Echo everything below from the line containing "You are a GUI" down to the end of the rows, word for word and leaving out any pictures.
──────── EXCERPTED RECORDS
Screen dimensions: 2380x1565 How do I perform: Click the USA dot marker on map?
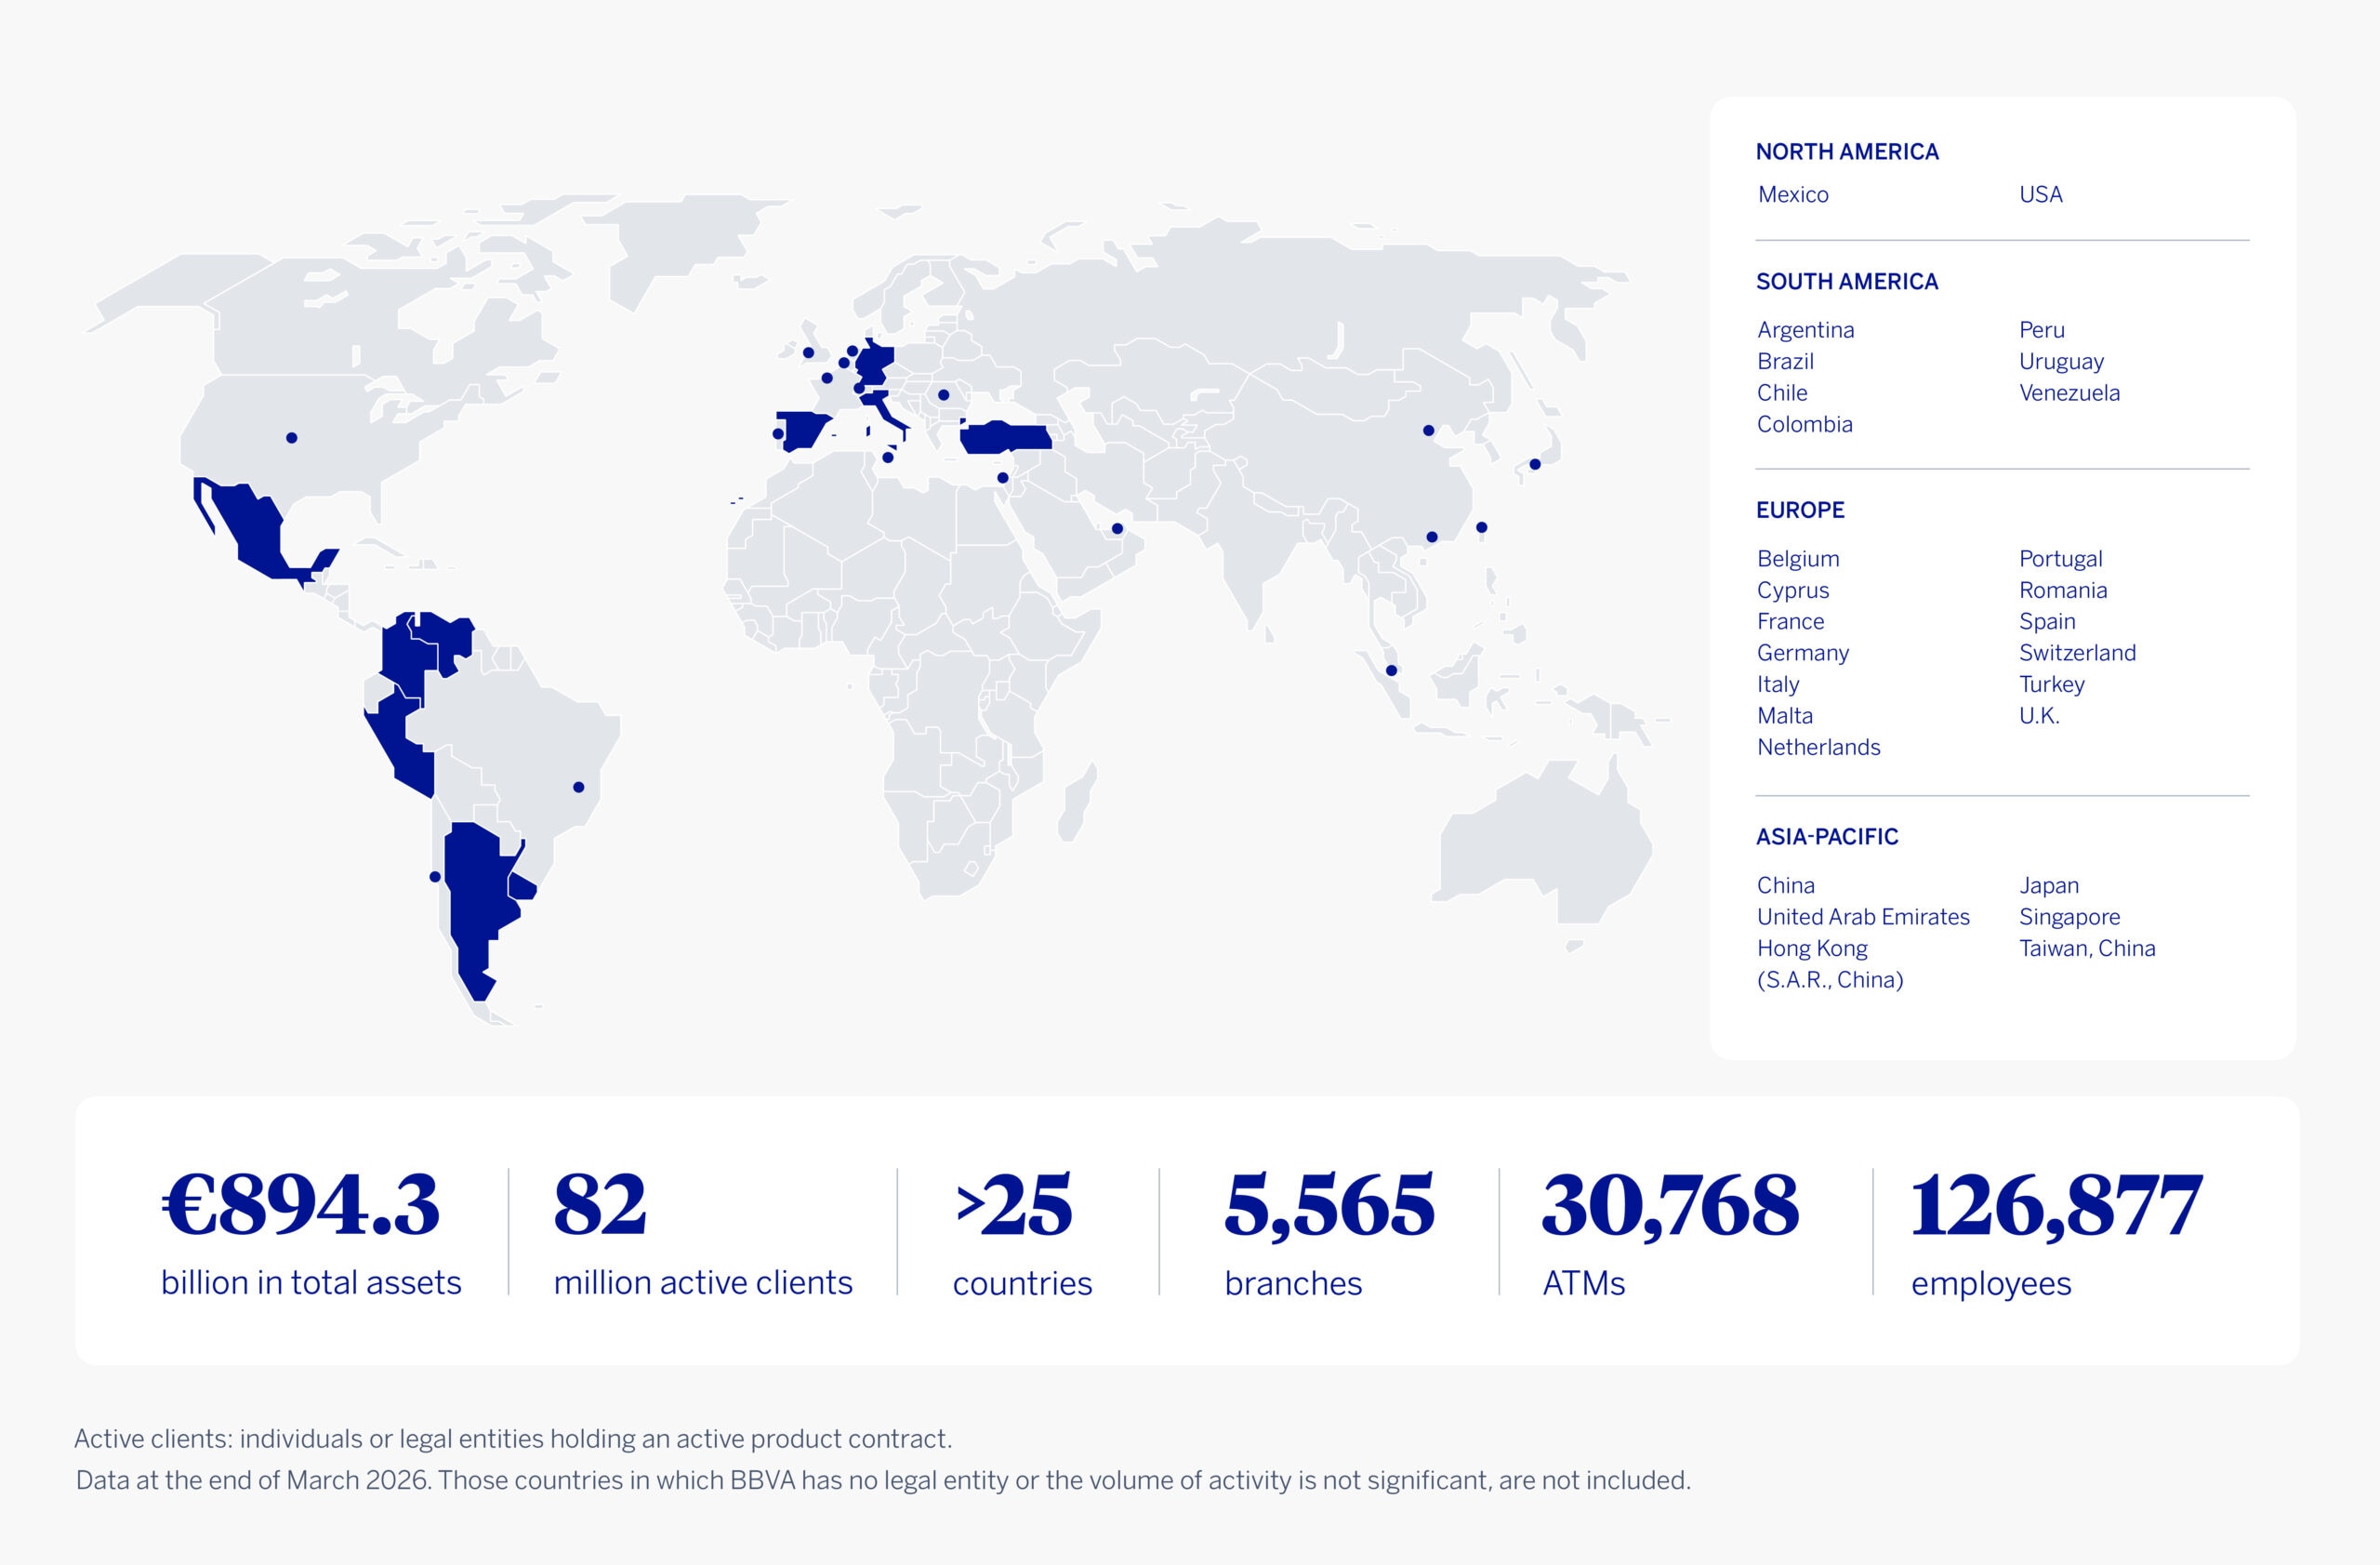[x=291, y=438]
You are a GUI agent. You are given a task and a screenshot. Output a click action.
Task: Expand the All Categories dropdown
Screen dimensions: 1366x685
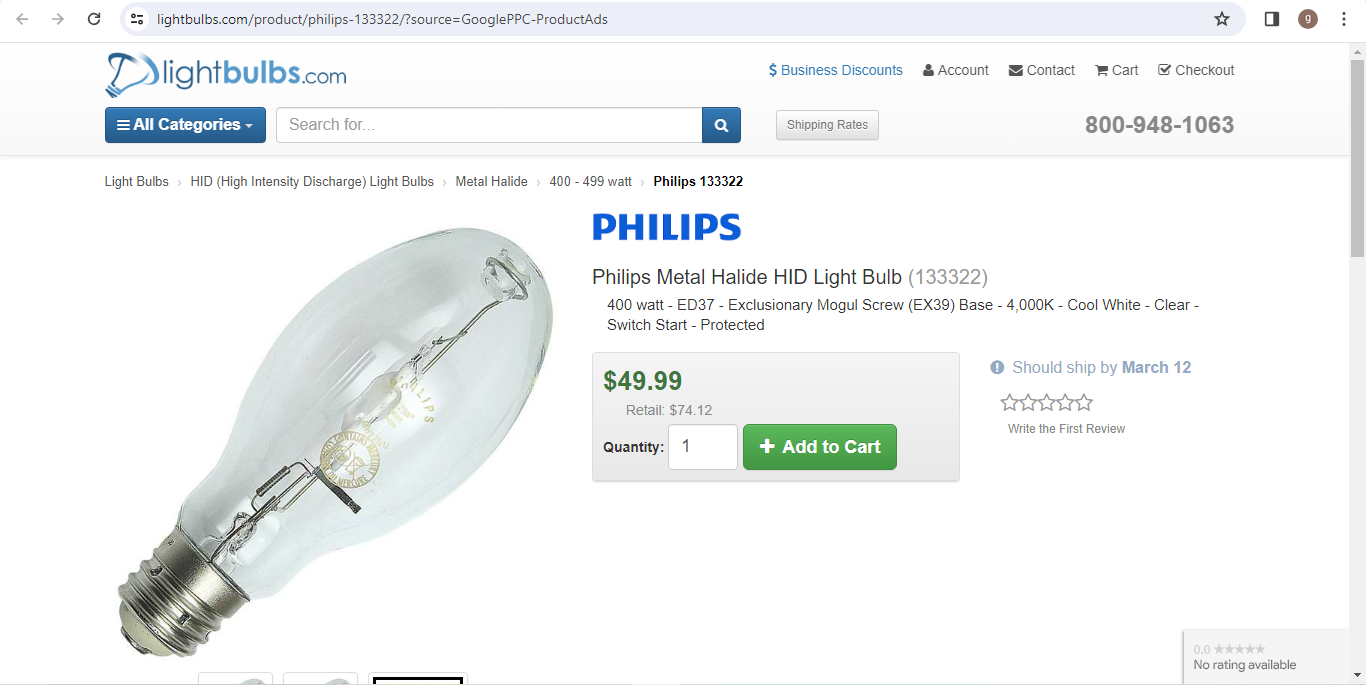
────────────────
- [FINISHED EXERCISE]
You are a GUI agent. You are given a task and a screenshot. Output a click action.
Task: Expand the All Categories dropdown
Screen dimensions: 1366x685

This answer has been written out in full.